A fé cristã nos faz ver ainda mais longe. A ruptura da fraternidade, as injustiças e desigualdades sociais e a destruição da natureza são, em última instância, um atentado contra obra criadora de Deus e seu desígnio para a humanidade. Está em jogo a criação de Deus e a missão que ele confiou ao ser humano de cuidar da criação. Como recorda Francisco, “dizer ‘criação’ é mais do que dizer natureza, porque tem a ver com um projeto do amor de Deus, onde cada criatura tem um valor e um significado” (LS 76). Os relatos da criação apresentam todos os seres como obra de Deus e em harmonia uns com os outros e apresentam o ser humano como parte da criação e com a missão de “cultivar e guardar” o jardim da criação. E a expressão ecologia integral chama atenção tanto para o valor de cada ser e a relação entre eles, como para o “valor peculiar” do ser humano que implica uma “tremenda responsabilidade” com a casa comum. Não se pode reduzir os bens da criação a meros “recursos” a serem explorados pela ganância humana. Nem se pode pensar o ser humano separado da criação nem como senhor absoluto da criação. A ruptura da fraternidade dos seres humanos entre si com a natureza é um atentado contra a criação de Deus. Nas palavras do Patriarca Bartolomeu: “um crime contra a natureza é um crime contra nós mesmos e um pecado contra Deus” (LS 8).

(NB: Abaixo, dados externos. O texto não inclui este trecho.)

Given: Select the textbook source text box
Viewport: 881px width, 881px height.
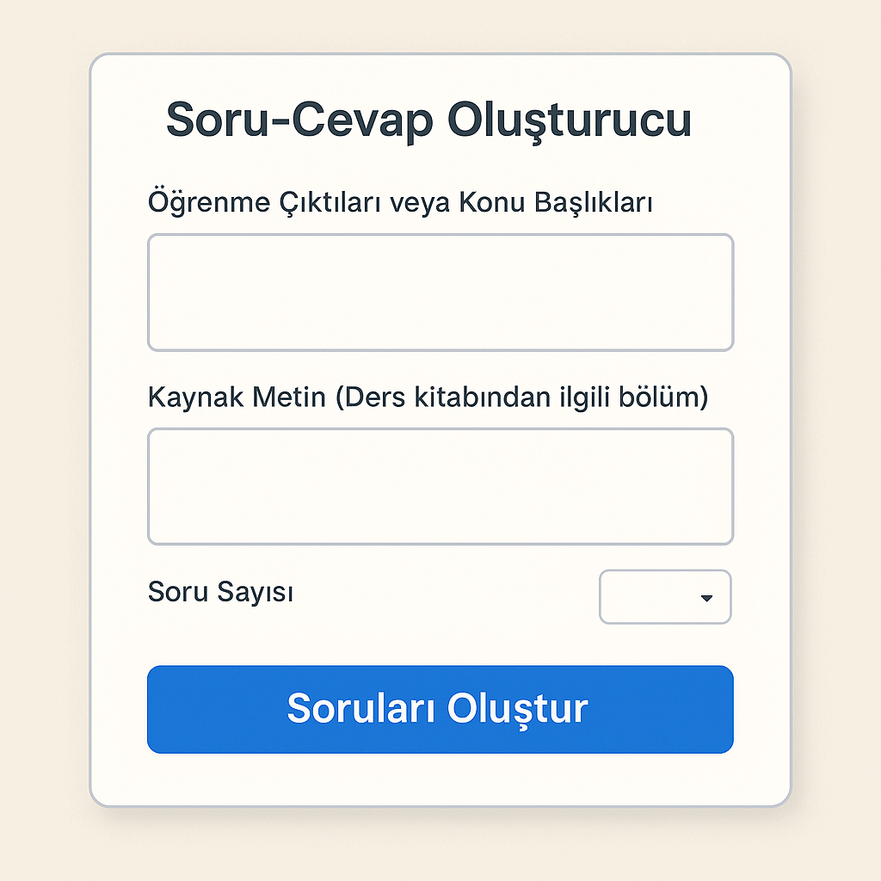Looking at the screenshot, I should click(440, 486).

E a consciência do pecado socioambiental (destruição da criação) é um chamado à conversão ecológica (cuidado da criação). Ela nos leva a assumir a missão que Deus nos confiou de “cultivar e guardar” o jardim da criação (Gn 2,15). Isso implica mudança de mentalidade: a natureza não é mero “recurso” a ser apropriado; o ser humano é parte da natureza; a destruição da natureza é destruição do próprio ser humano e pecado contra Deus; muitos projetos de desenvolvimento produzem mais males do que bens para sociedade etc. Mas implica também atitude pessoal e social: 1) superar o consumismo, não desperdiçar água, cuidar dos resíduos etc.; 2) apoiar a agricultura familiar camponesa e suas lutas contra agrotóxicos, desmatamento e destruição da biodiversidade; 3) tomar posição contra projetos políticos que destroem a casa comum como pulverização área, mineração, destruição das leis de proteção ambiental para favorecer os interesses do capital etc.; 4) Defender e apoiar comunidades e movimentos que lutam pela preservação ambiental e por justiça social; 5) escutar e se deixar co-mover pelo “grito dos pobres e da terra”, através do qual Deus nos chama à conversão social e política.